11 de mai de 2009

Congresso prepara novo golpe contra os trabalhadores


Por Leonardo Sakamoto, no seu Blog

O veto à Emenda 3 poderá ser colocado em votação na sessão do Congresso Nacional programada para esta quarta (13). O alerta é do Departamento Intersindical de Assuntos Parlamentares (Diap).

A emenda, que integra o projeto que criou a Super Receita, propõe que auditores fiscais federais não possam apontar vínculos empregatícios entre empregados e patrões, mesmo quando forem encontradas irregularidades. Apenas a Justiça do Trabalho, de acordo com o texto, é que estaria autorizada a resolver esses casos. Na prática, a nova legislação tira o poder da fiscalização do governo, o que dificulta o combate ao trabalho escravo e a terceirizações ilegais que burlam direitos do trabalhador.

A emenda foi proposta atendendo à solicitação de empresas de comunicação e entretenimento que contratam funcionários por meio de pessoas jurídicas, conhecidas como “empresas de uma pessoa só”.

O Congresso aprovou, mas Lula vetou e os trabalhadores foram às ruas para apoiar o veto, o que pesou no Congresso. Passeatas no ABC Paulista, por exemplo, reuniram milhares de pessoas contra essa lei. Com as manifestações de trabalhadores, sindicatos e organizações sociais, as coisas ficaram paradas por um tempo. Agora, parece que os lobos reuniram forças e estão prestes a atacar novamente contando a breve memória do brasileiro.

Em um país onde milhões de pessoas são tratadas como ferramentas descartáveis, a fiscalização do trabalho desempenha um papel fundamental. Ela não é perfeita, sabemos disso, mas sem esse aparato de vigilância, as relações de trabalho seriam bem piores do que realmente são. A desregulamentação não levaria à auto-regulação pela sociedade, como profetizam alguns economistas (sic), mas sim ao caos total. Se com regras já temos trabalho escravo, infantil, degradante, imagine sem.

No campo, isso ajuda muito fazendeiro picareta que monta uma empresa de fachada para o seu contratador de mão-de-obra empregar safristas. Dessa forma, ele se livra dos direitos trabalhistas, que também nunca serão pagos pelo contratador - boa parte das vezes tão pobre quanto os peões. E consegue concorrer aqui dentro e lá fora sem reduzir sua margem de lucro. Que em nosso país é mais sagrado que todos os santos e orixás.

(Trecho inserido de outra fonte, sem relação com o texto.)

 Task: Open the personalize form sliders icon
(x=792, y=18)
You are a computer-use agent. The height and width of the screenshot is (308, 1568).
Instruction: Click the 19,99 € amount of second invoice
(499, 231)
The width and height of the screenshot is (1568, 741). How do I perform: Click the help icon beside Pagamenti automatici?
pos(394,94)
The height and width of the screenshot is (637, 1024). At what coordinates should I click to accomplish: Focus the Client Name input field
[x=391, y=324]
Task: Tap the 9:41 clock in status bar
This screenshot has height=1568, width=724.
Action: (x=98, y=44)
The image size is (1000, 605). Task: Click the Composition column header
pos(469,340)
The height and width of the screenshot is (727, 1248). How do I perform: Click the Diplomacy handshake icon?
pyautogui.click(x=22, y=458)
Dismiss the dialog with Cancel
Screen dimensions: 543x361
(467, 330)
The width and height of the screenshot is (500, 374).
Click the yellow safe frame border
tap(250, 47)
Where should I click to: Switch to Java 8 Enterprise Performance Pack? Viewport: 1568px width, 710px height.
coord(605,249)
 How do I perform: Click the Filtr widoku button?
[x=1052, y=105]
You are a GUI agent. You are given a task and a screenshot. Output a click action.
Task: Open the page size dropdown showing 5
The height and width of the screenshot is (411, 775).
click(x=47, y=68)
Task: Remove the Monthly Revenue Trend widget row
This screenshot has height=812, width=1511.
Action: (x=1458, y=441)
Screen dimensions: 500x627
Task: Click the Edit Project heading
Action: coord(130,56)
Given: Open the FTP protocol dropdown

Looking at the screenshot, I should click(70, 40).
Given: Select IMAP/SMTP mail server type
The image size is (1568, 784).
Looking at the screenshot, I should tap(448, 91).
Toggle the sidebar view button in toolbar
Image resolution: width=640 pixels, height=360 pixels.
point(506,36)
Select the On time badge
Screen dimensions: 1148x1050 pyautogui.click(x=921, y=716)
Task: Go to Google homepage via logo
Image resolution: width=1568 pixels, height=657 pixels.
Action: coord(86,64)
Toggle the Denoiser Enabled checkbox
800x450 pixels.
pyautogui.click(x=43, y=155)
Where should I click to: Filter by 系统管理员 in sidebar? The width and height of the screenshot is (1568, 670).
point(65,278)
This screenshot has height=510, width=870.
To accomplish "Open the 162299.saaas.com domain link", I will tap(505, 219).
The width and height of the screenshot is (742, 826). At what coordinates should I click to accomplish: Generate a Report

Além de beneficiar os empregadores que querem terceirizar seus empregados (ou legalizar os já terceirizados), a emenda 3 pode funcionar como ponta-de-lança para outras mudanças. Abre a porteira para regularizar de vez a situação das pessoas que ganham pouco, batam cartão e respondam a um chefe, mas que são obrigados a criar uma empresa para ganhar o salário e ficar sem os direitos trabalhistas. Se o bolo de dinheiro fosse distribuído de forma justa entre patrões, chefes e empregados, a defesa do veto da emenda 3 não ganharia contornos tão severos. Mas é necessário que se mantenha o poder de fiscalização do Estado para garantir um mínimo de civilidade e decência nas relações de trabalho.

Colocar a emenda 3 em vigor também pode aumentar ainda mais o rombo da previdência, pois vai haver diminuição na taxa de carregamento do INSS. Idem para o FGTS, cujo caixa financia a casa própria e vai bancar o PAC do Lula. Com isso, poderão surgir outros projetos de leis draconianos para resolver os problemas causados pela emenda 3, como diminuir as aposentadorias abaixo do suficiente para sobreviver (como se já não fosse assim) a fim de economizar.

Esses projetos não serão emergenciais, pelo contrário. Já fazem parte de uma mesma política para diminuir o poder que o Estado tem de garantir que o empresariado tenha um patamar mínimo de bom senso. Com o aumento da competição, cresce também a precarização do trabalho e com ela o discurso da necessidade de desregulamentação, ou seja: pá de cal nos direitos adquiridos e vamos embora que o mundo é uma selva.

Nesse ritmo, não me espantaria ver anúncios estampados em página dupla nas revistas semanais de circulação nacional dizendo: “O Banco X pensa em seus empregados. Ele paga 13º salário. Isso sim é responsabilidade social”. E nossos filhos olharão para aquilo e, espantados, perguntarão: “pai, o que é emprego?”

Enfim, uma boa dor de cabeça para o dia 13 de maio. Uma forma estranha de comemorar os 121 anos da importante, ainda que incompleta, Lei Áurea.